Banyak orang menghakimi orang lain atas dosa-dosa yang terlihat, tetapi mereka tidak menyadari dosa dalam hati dan pikiran mereka sendiri.
Misalnya:
- Seseorang mungkin menghakimi pencuri, tetapi di dalam hatinya ia menyimpan keserakahan.
- Seseorang mungkin menghakimi perzinahan, tetapi dalam pikirannya ia telah berzinah dengan hawa nafsu (Matius 5:28).
Calvin menekankan bahwa penghakiman yang dilakukan manusia sering kali penuh dengan standar ganda, karena mereka sendiri tidak luput dari dosa.

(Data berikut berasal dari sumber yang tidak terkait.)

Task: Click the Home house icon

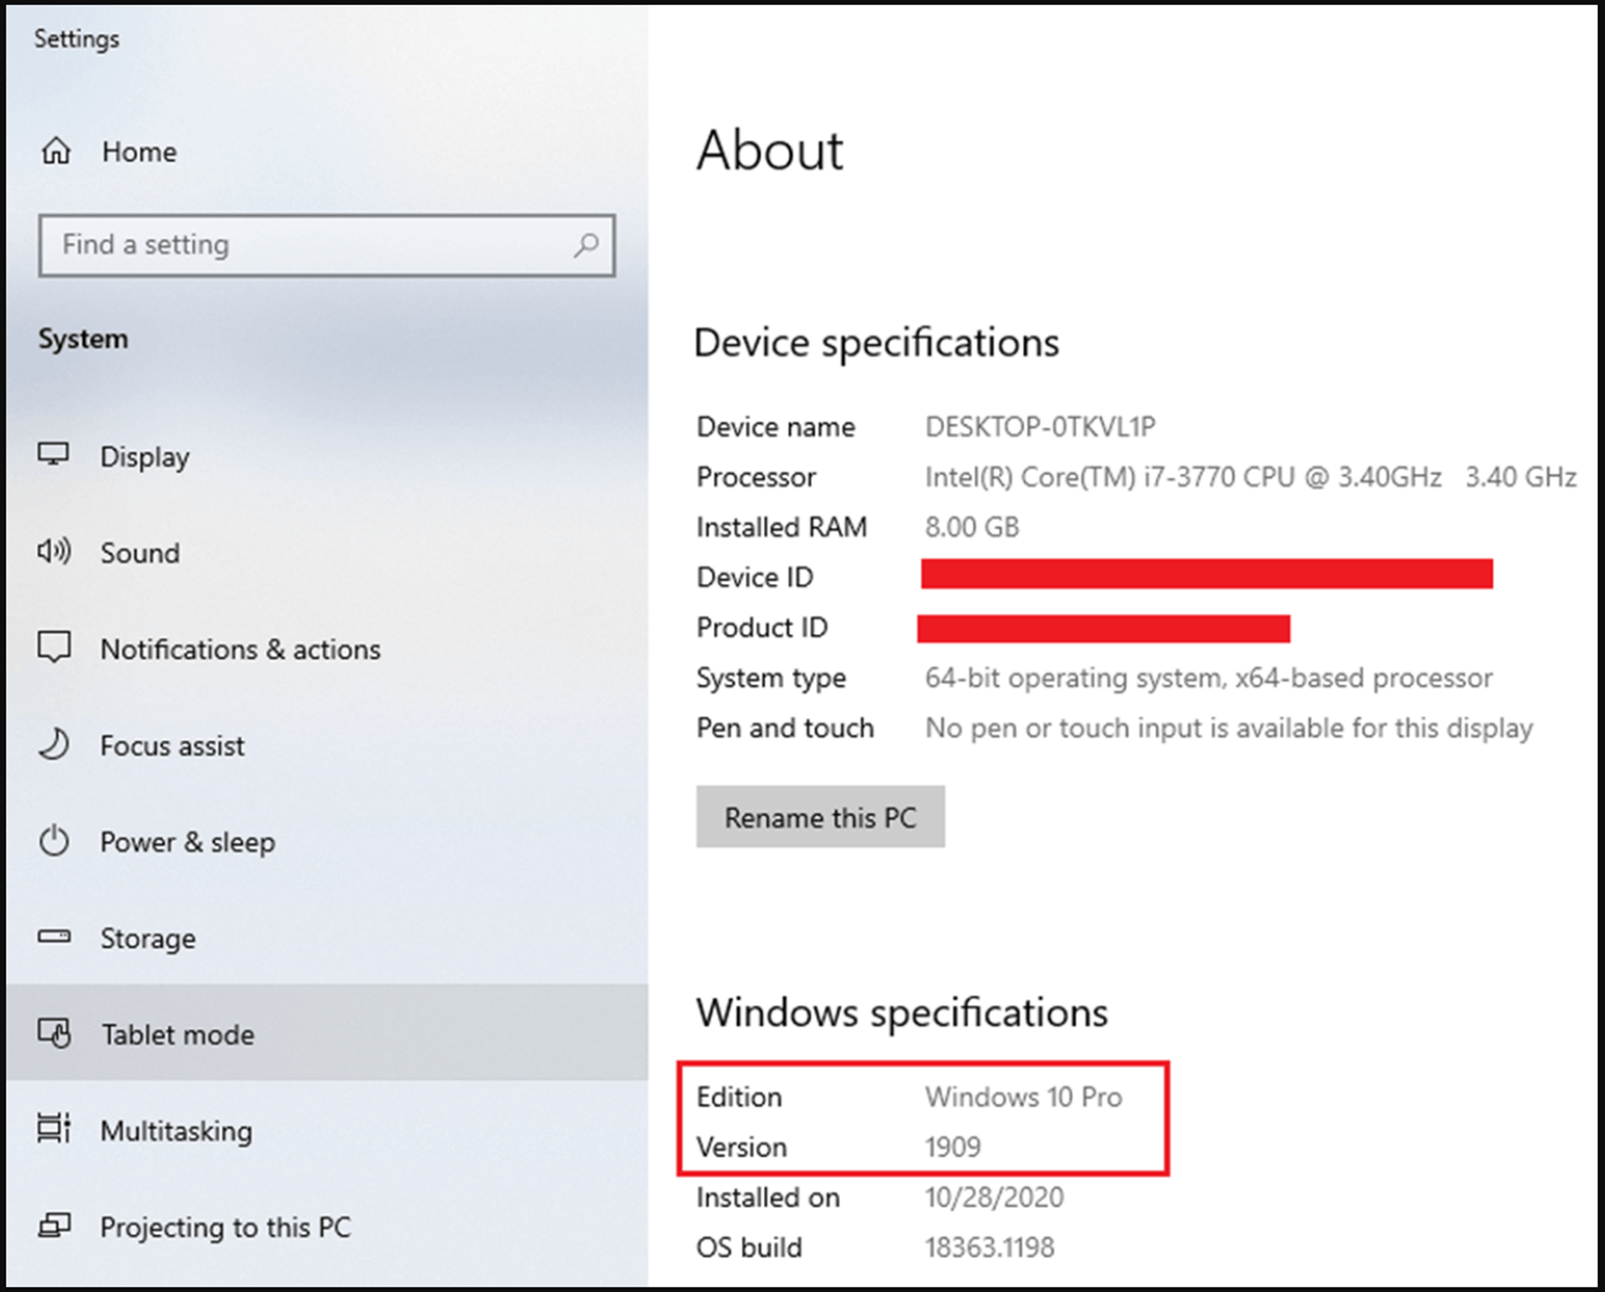Action: pyautogui.click(x=56, y=151)
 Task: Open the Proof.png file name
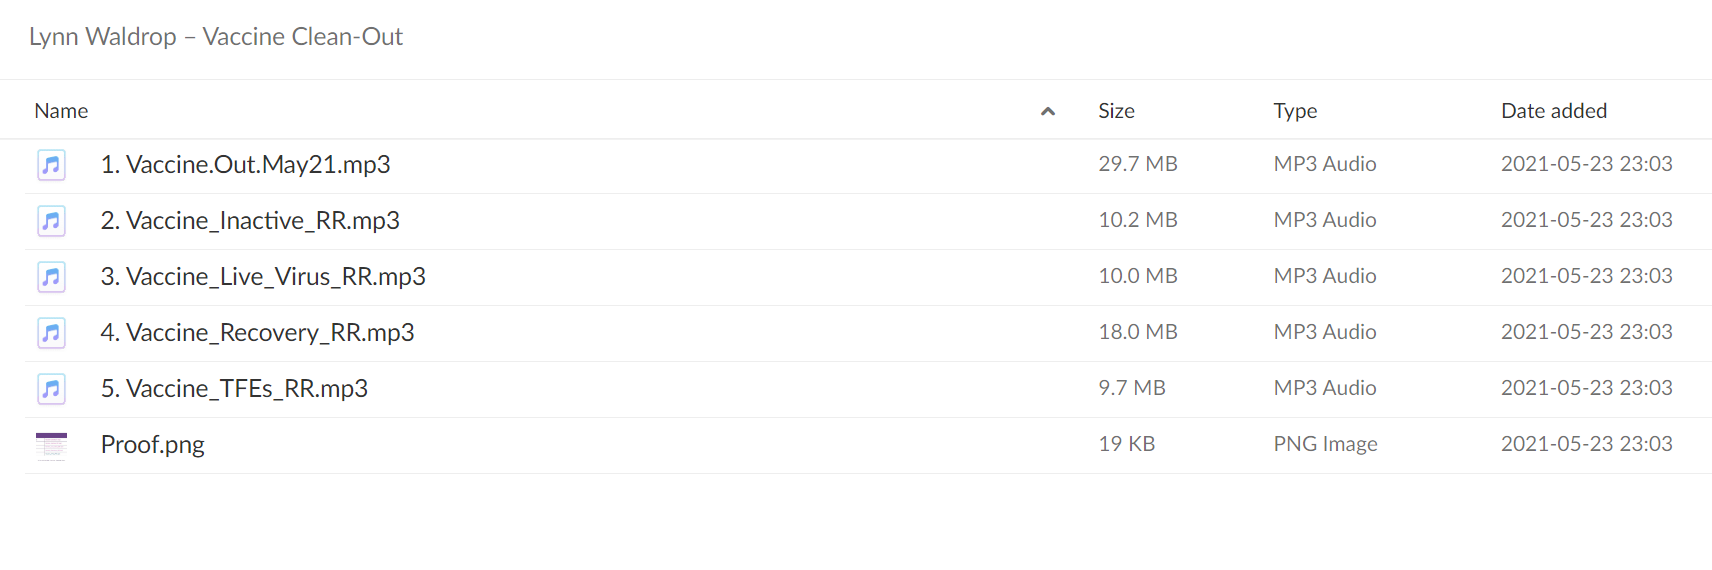pyautogui.click(x=152, y=444)
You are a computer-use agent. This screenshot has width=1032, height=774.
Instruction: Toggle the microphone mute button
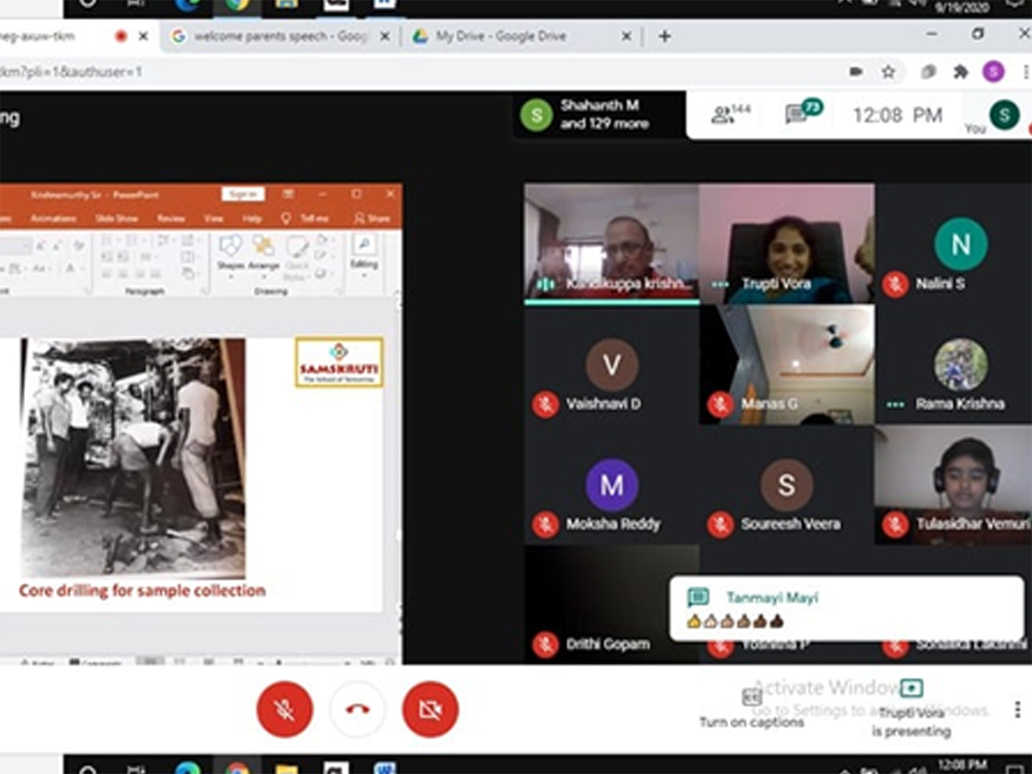pos(285,709)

Herman Bavinck: Kecenderungan Manusia untuk Menyalahkan Orang Lain
Herman Bavinck menjelaskan bahwa dosa telah membuat manusia cenderung menutupi kesalahannya sendiri dengan cara menyalahkan orang lain.
Ini pertama kali terlihat dalam Kejadian 3, ketika Adam menyalahkan Hawa, dan Hawa menyalahkan ular. Sikap ini masih berlanjut hingga sekarang, di mana manusia sering kali berusaha menghindari tanggung jawab atas dosa mereka sendiri dengan mengkritik kesalahan orang lain.

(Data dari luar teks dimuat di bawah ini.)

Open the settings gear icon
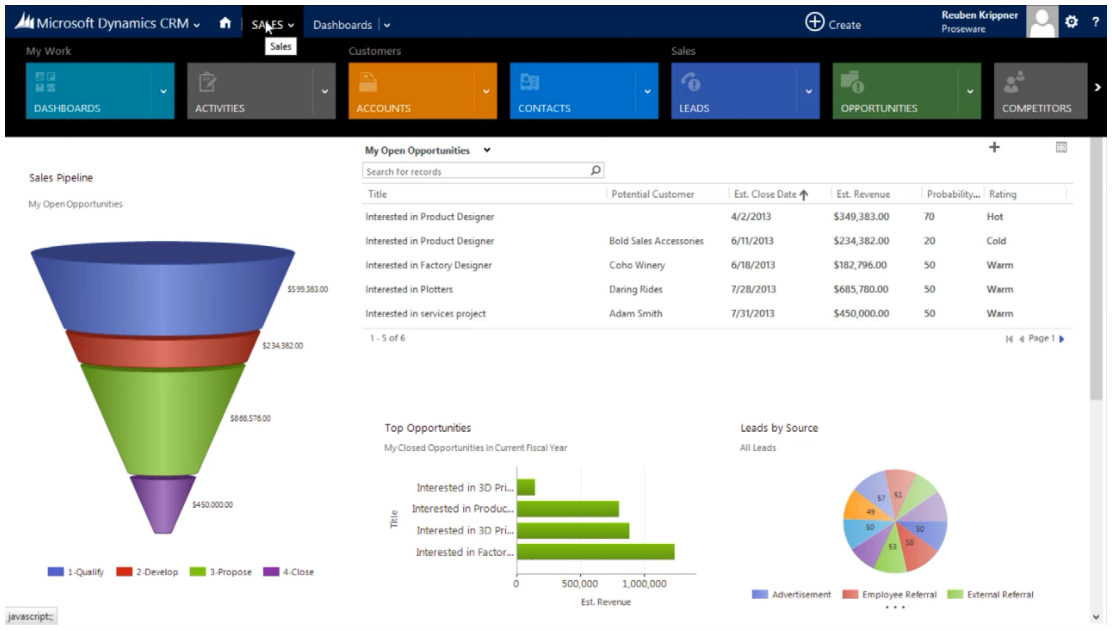 point(1071,22)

Bavinck menekankan bahwa satu-satunya cara untuk lepas dari penghakiman ini adalah dengan bertobat dan percaya kepada Injil.
Aplikasi Teologis bagi Orang Percaya
Dari eksposisi ini, kita bisa menarik beberapa pelajaran penting:
-
Tidak Ada Manusia yang Bisa Membenarkan Diri di Hadapan Allah
- Roma 3:10 mengatakan, "Tidak ada yang benar, seorang pun tidak."

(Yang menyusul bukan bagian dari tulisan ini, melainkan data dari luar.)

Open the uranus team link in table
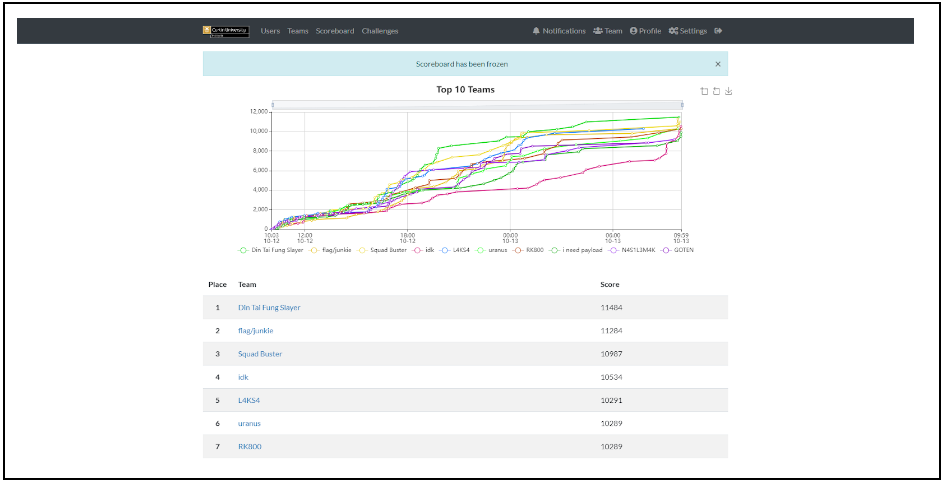Screen dimensions: 942x481 coord(250,423)
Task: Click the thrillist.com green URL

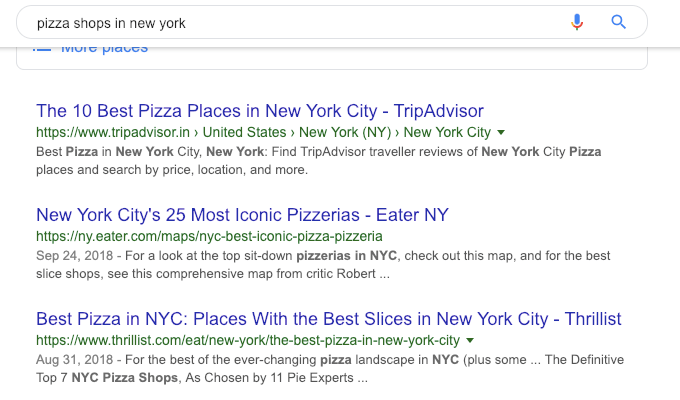Action: click(248, 340)

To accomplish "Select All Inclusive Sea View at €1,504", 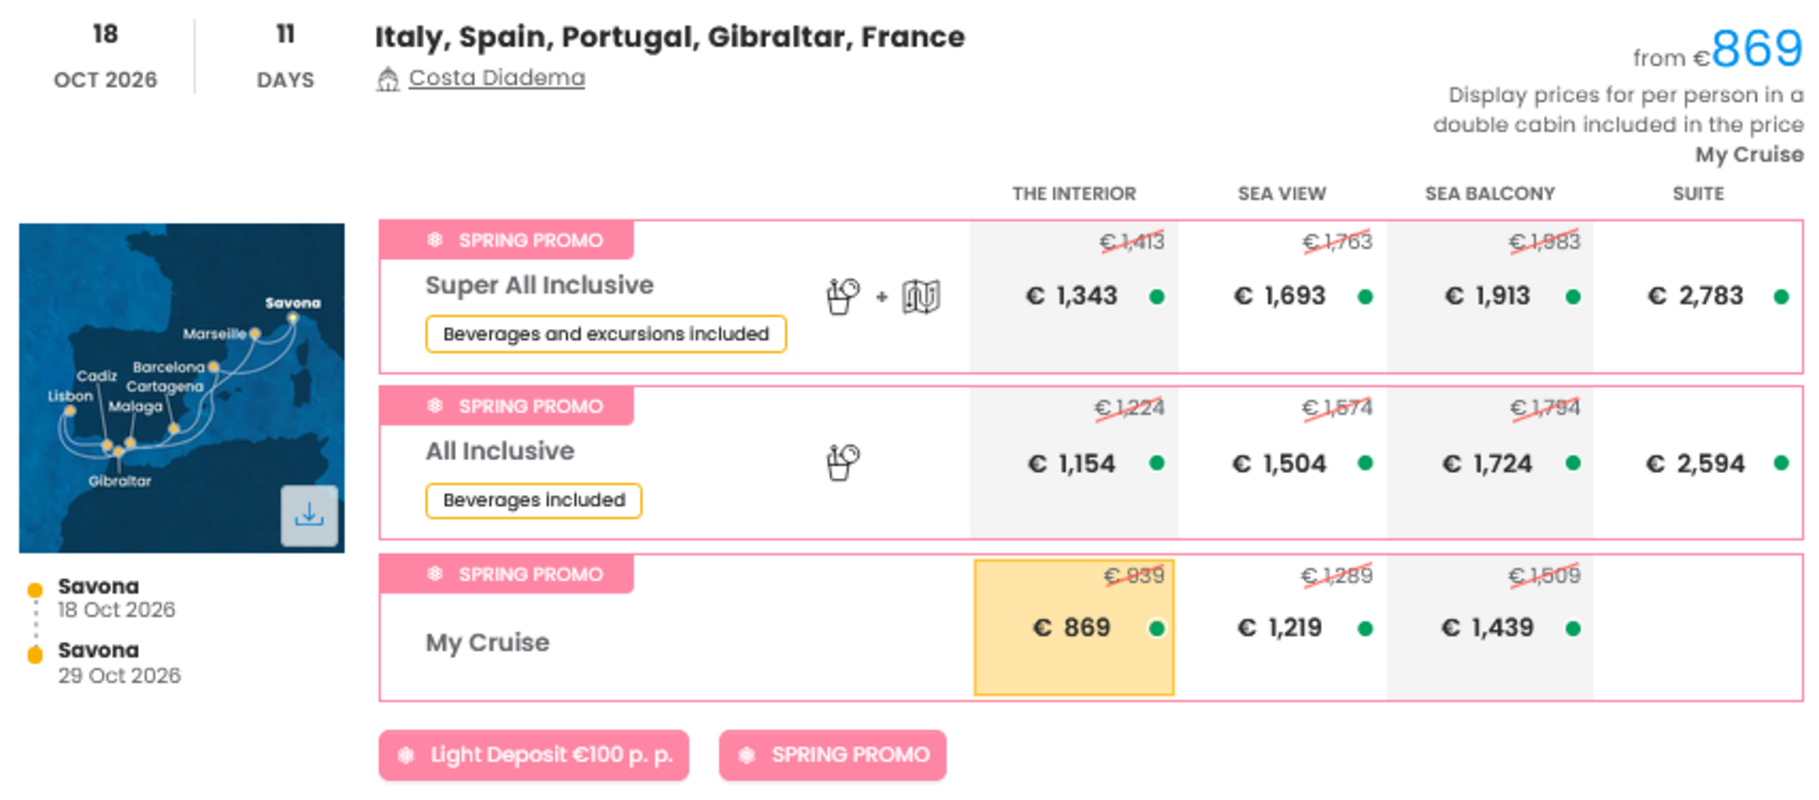I will [1281, 463].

- Setiap manusia harus menyadari bahwa dirinya berdosa dan membutuhkan kasih karunia Allah.
-
Jangan Menghakimi dengan Kemunafikan
- Yesus mengajarkan bahwa penghakiman yang benar harus diawali dengan introspeksi diri (Matius 7:3-5).
- Sebelum mengkritik orang lain, kita harus memeriksa apakah kita juga bersalah dalam hal yang sama.
-
Penghakiman yang Benar Adalah Milik Allah
- Roma 12:19 mengajarkan bahwa pembalasan adalah hak Tuhan, bukan hak manusia.
- Oleh karena itu, kita harus percaya bahwa Allah akan menghakimi dengan adil.
-
Keselamatan Hanya Melalui Injil, Bukan Perbuatan Baik
- Banyak orang berpikir bahwa mereka bisa membenarkan diri dengan menunjukkan bahwa mereka lebih baik daripada orang lain.
- Namun, Paulus mengajarkan bahwa semua manusia bersalah dan hanya bisa dibenarkan melalui iman dalam Kristus (Roma 5:1).
Kesimpulan
Roma 2:1 adalah peringatan keras bagi mereka yang menghakimi orang lain tetapi tidak menyadari dosa mereka sendiri. Paulus menunjukkan bahwa semua manusia bersalah di hadapan Allah, dan tidak ada yang bisa membenarkan diri sendiri melalui hukum Taurat atau moralitas pribadi.
Dalam perspektif teologi Reformed, keselamatan tidak didasarkan pada usaha manusia, tetapi hanya melalui kasih karunia Allah dalam Kristus.
Sebagai orang percaya, kita dipanggil untuk hidup dalam kesadaran akan dosa sendiri, rendah hati, dan percaya penuh kepada kasih karunia Allah.